A totally unrelated news:
You can now, for very little money, buy "Heatballs", small devices which generate heat to warm the house and also some residue light. They come with standardized threads and look something like this:

http://www.faz.net/m/{C1691F66-94C1-47CF-A0D6-0CAC9C1A5583}g225_4.jpg

75 W and 100 W available as well.

Kai.
 
Hey, that looks like them old style lightbulbs ! COOL !!
 
Hmmmm… looks like a 220 volt bulb running on 110.

Years ago, a coworker, a physicist originally from the Alsace-Lorraine region of France, immediately after WWII found himself without a job and to earn a living, washed the branding off 110 volt light bulbs, rebranded them as 220 volts and sold them as high wattage bulbs.

They would burn brightly but not for long.
 
Kai
Heatballs .... that's what you call them. All I know I have been stocking up on them ever since I heard they would be outlawed. I would much prefer to outlaw the people who outlaw light bulbs. Who the heck is deciding our lives lately ? Think about it. I would like to meet some of them face to face but they never show. Instead they hide behind "causes" I once tried to pick a fight with a "cause" but I found it was just a mushy wet noodle bag of jello-like substance that had no backbone whatsoever. Besides it didn't show up for the fight.

C. Beaty
Interesting about the bright light. I had the opposite experience because of the following:

I am 1/4 mile from a main transmission line and receive top voltage . It degrades 30 miles down the road for all the neighbors but for me I get the maximum voltage which to run my light bulbs is 110 volts right?

That is what the label says but the fine print says 120 volts and if you are close to the source (like I am) it may be a bit higher.

§ Set problem 1
Count how many lines in the rows contain the string "circle", treating uppercase and lowercase as different, and reply with the number alone.

§ Available data
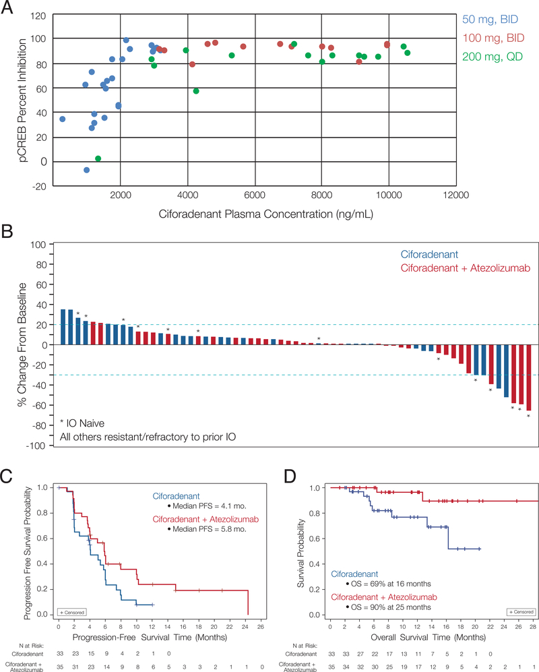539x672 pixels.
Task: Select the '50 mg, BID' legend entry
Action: click(x=495, y=22)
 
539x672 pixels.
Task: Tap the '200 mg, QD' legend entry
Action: click(x=495, y=53)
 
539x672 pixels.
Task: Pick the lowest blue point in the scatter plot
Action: click(x=86, y=170)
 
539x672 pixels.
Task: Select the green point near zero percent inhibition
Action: click(x=98, y=158)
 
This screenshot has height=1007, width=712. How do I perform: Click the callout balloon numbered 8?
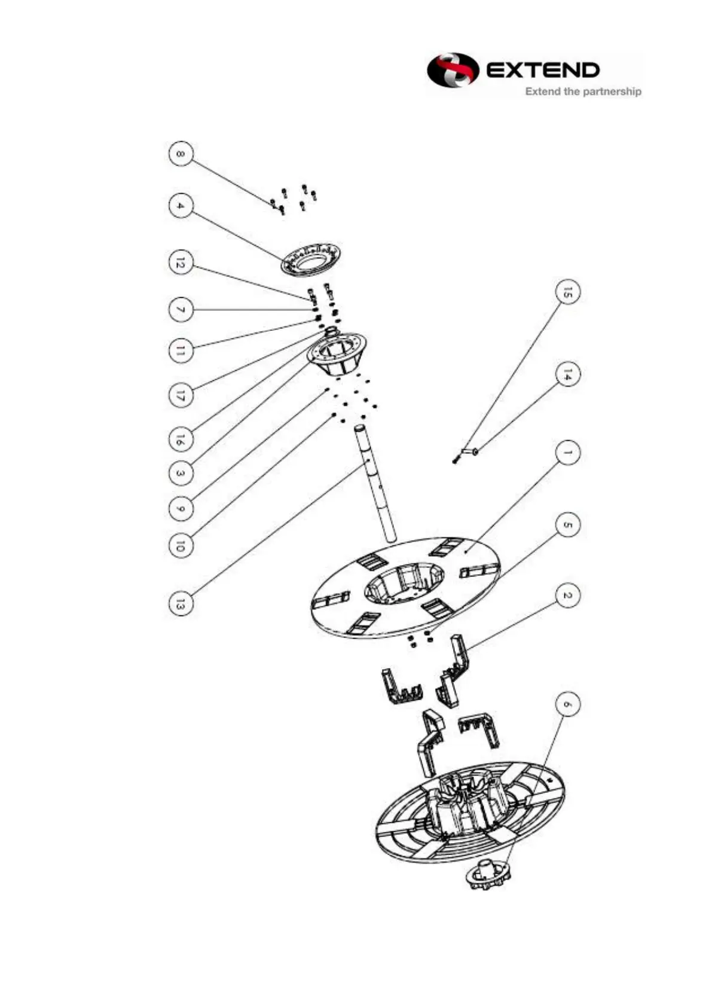pos(181,154)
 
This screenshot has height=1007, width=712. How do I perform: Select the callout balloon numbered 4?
pos(181,206)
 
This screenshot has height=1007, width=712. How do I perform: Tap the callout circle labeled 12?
pos(181,263)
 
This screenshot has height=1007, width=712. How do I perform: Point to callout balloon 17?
pos(181,395)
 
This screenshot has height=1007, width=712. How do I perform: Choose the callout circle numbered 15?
pos(567,292)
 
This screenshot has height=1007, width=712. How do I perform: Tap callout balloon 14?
pos(567,375)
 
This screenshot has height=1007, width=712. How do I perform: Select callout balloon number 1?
pos(567,453)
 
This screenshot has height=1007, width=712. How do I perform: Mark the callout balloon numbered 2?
pos(567,596)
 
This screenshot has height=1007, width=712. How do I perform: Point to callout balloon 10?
pos(181,545)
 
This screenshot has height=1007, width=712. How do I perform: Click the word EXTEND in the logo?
pos(543,71)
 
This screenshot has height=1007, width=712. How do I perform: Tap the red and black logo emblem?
pos(453,71)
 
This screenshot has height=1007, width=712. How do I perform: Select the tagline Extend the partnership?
pos(583,91)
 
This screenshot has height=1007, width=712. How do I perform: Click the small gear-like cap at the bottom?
pos(489,875)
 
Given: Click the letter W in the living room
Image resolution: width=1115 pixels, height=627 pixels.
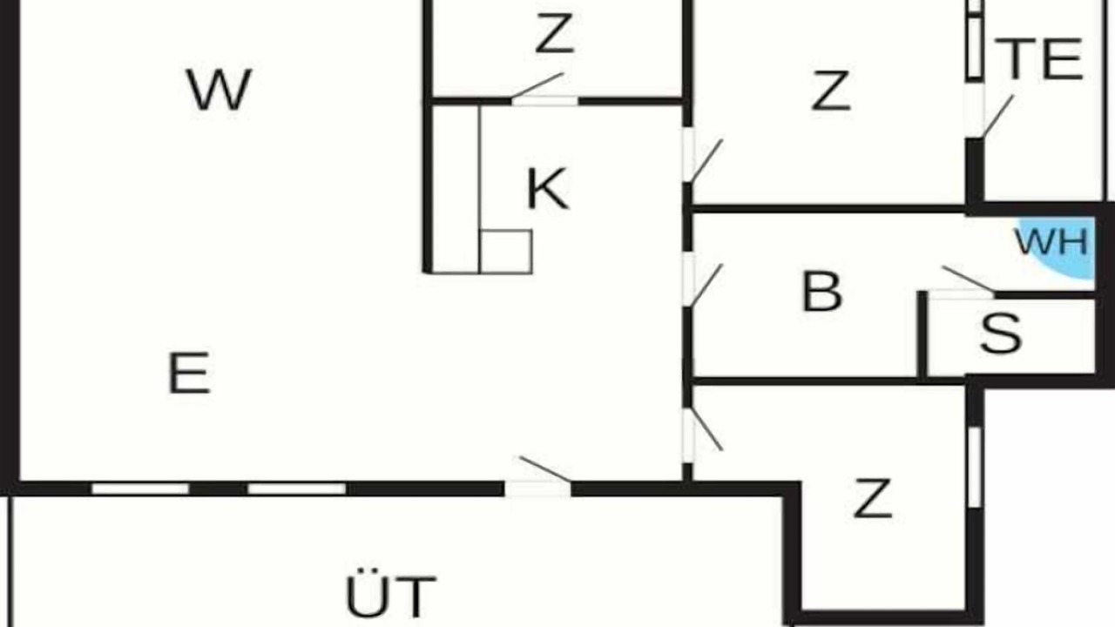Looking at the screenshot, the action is [219, 90].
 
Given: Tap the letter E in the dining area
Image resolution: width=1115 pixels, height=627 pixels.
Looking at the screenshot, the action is [189, 373].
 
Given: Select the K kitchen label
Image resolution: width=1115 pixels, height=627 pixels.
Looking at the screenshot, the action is [547, 189].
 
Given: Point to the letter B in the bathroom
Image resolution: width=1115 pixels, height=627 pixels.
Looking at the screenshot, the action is [822, 291].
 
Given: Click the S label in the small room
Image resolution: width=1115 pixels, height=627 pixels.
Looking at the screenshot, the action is [1001, 334].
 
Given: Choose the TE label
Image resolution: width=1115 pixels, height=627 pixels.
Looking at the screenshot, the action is [1039, 60].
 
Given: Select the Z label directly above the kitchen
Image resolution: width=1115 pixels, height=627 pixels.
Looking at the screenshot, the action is [555, 33].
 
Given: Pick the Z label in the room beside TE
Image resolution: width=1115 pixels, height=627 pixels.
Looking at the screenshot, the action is [831, 90].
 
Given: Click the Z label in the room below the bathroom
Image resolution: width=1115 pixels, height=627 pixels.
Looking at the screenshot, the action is [872, 497].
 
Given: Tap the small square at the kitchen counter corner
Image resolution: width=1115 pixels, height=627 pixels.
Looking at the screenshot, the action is [506, 252].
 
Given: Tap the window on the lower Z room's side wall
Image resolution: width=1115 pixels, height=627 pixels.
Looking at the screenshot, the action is [975, 467].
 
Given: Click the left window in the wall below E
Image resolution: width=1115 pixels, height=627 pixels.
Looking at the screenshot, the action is [140, 489].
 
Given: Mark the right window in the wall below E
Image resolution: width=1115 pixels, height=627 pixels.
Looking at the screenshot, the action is [297, 489].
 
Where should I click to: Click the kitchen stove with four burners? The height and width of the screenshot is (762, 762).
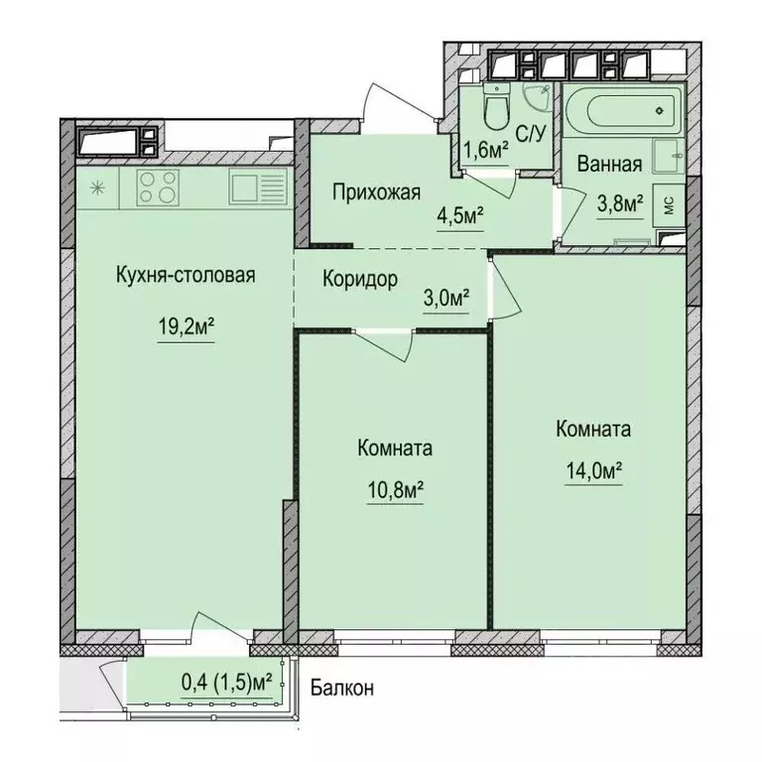(x=158, y=187)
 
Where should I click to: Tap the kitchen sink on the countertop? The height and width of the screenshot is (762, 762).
(x=257, y=187)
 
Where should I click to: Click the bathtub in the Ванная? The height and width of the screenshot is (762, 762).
(x=622, y=111)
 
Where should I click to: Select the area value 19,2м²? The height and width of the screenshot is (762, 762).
(x=187, y=328)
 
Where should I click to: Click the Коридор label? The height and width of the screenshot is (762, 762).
(x=360, y=279)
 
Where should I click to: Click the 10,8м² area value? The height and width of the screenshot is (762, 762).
(x=394, y=489)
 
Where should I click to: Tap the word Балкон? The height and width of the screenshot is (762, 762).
(x=341, y=688)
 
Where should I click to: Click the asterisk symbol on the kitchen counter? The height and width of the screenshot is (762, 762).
(x=97, y=187)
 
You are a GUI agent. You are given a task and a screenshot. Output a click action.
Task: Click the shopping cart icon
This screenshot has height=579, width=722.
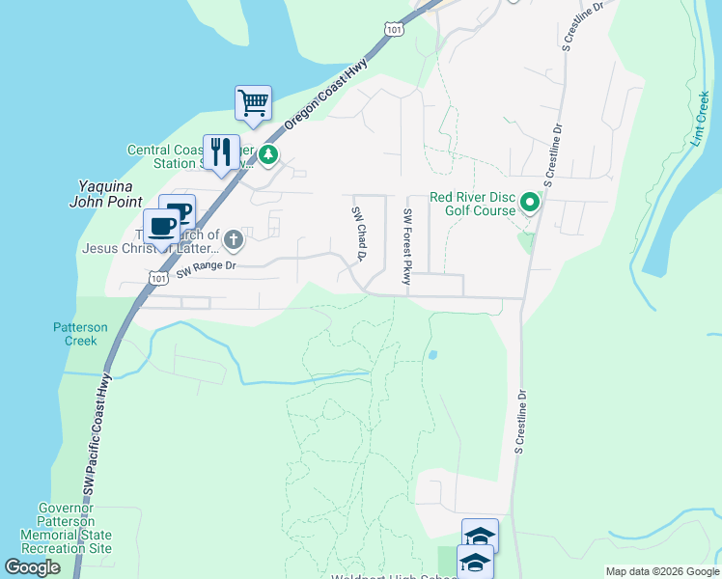253,101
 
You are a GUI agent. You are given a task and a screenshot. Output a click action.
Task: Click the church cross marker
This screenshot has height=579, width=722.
233,238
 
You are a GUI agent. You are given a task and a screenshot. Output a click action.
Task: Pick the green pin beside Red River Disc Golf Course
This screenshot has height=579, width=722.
529,203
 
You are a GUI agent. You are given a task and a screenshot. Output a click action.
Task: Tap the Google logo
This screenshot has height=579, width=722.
32,568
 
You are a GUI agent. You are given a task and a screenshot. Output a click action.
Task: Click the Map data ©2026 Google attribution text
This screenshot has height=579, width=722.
661,571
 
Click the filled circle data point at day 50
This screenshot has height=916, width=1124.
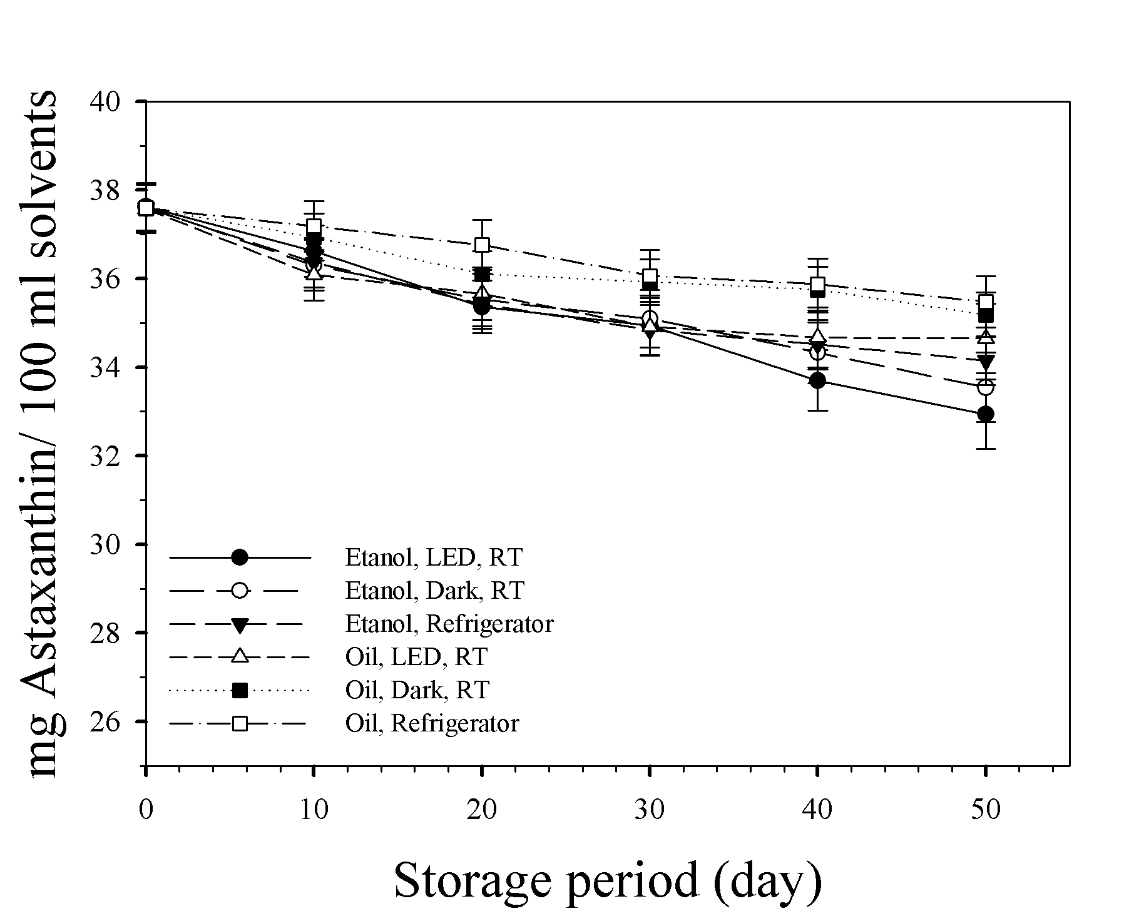coord(986,414)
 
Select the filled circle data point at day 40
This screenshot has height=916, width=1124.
coord(817,380)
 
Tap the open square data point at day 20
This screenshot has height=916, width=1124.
coord(482,245)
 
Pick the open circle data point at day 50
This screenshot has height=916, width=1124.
coord(986,387)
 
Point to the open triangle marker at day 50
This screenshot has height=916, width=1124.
coord(986,337)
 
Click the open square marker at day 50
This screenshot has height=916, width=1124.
coord(986,302)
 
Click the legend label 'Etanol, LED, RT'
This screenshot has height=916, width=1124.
coord(434,557)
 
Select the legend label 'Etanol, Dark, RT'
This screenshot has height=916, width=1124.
coord(435,591)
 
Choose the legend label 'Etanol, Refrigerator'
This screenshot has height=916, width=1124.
coord(449,624)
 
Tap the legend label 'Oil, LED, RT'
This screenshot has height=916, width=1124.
coord(416,657)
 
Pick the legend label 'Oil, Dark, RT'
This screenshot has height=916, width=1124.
coord(417,690)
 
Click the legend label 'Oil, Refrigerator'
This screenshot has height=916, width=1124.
coord(432,724)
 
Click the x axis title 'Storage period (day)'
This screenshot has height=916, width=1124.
coord(607,881)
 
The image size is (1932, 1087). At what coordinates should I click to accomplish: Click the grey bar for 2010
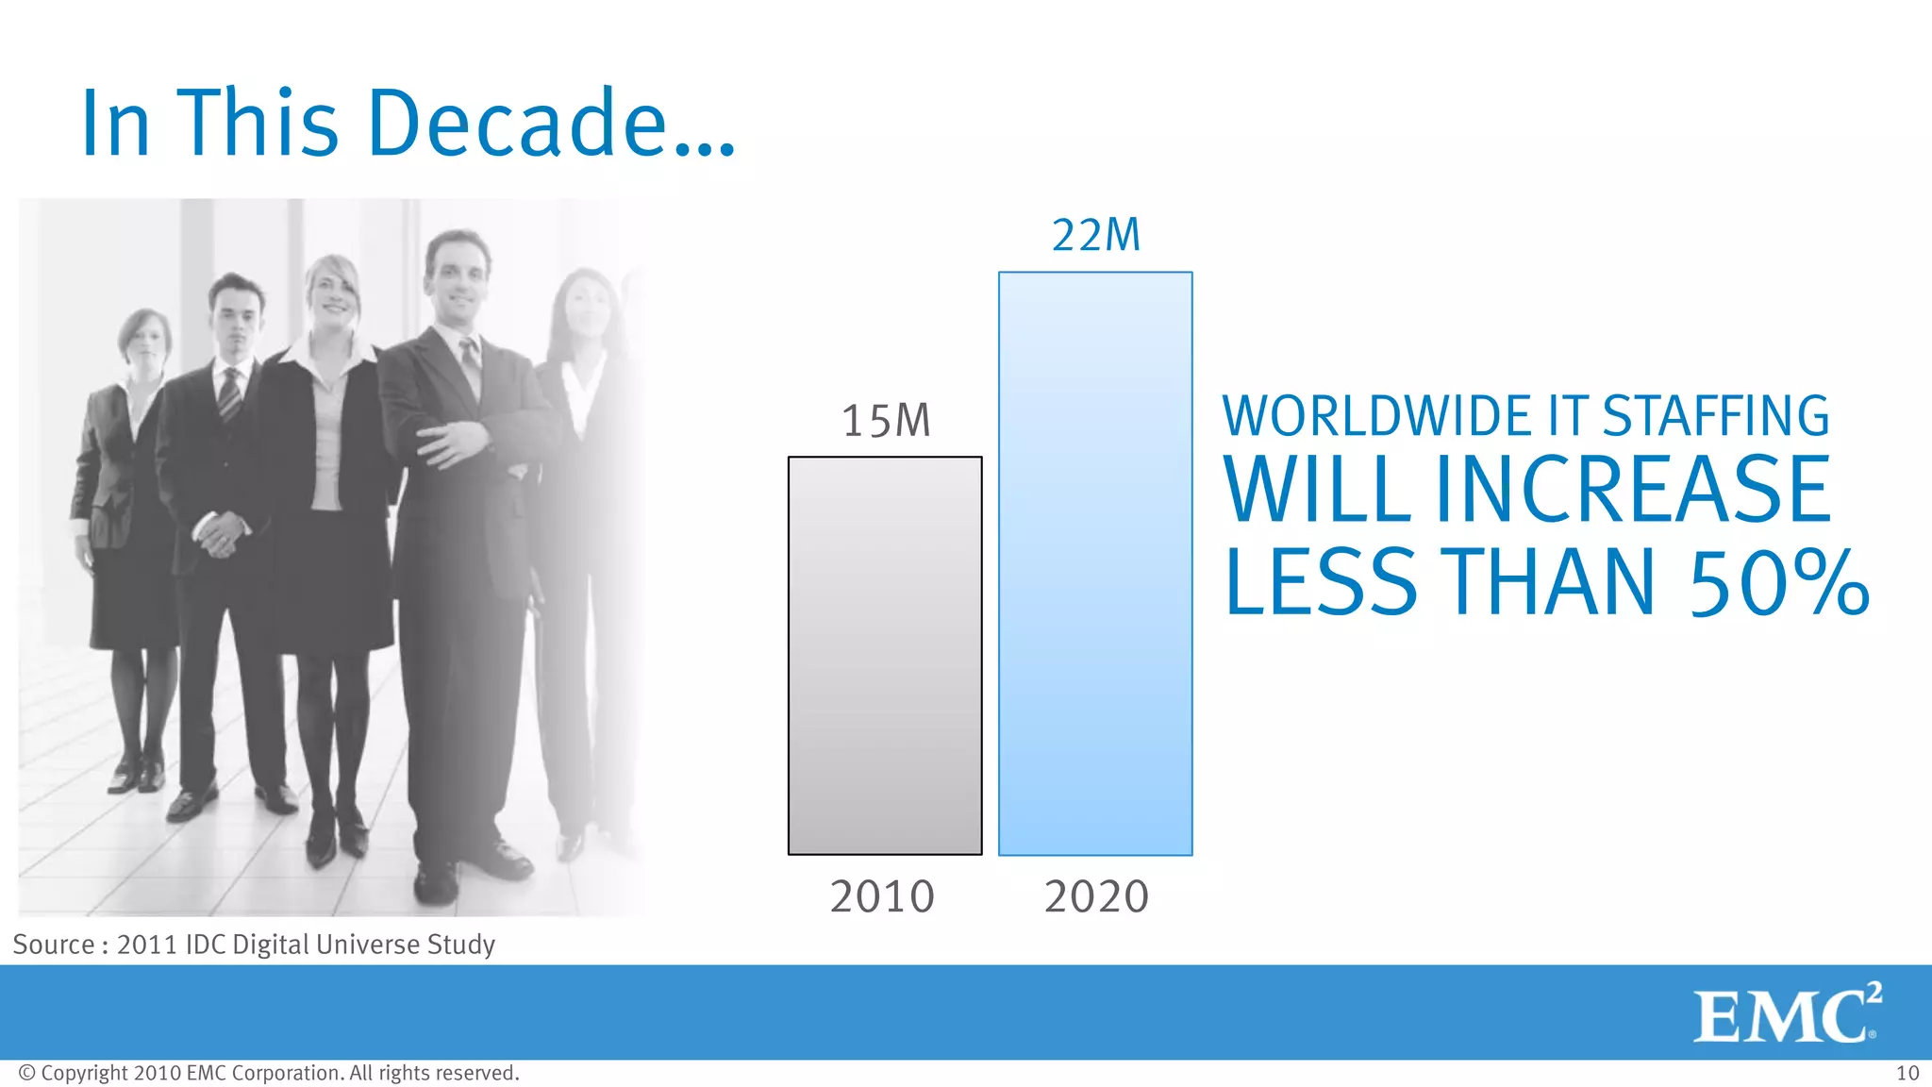tap(885, 656)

§ Set problem 2
In the Heatballs discussion, what voltage does the fine print on the light bulb label state?

§ Full solution 1
5

§ Full solution 2
120 volts.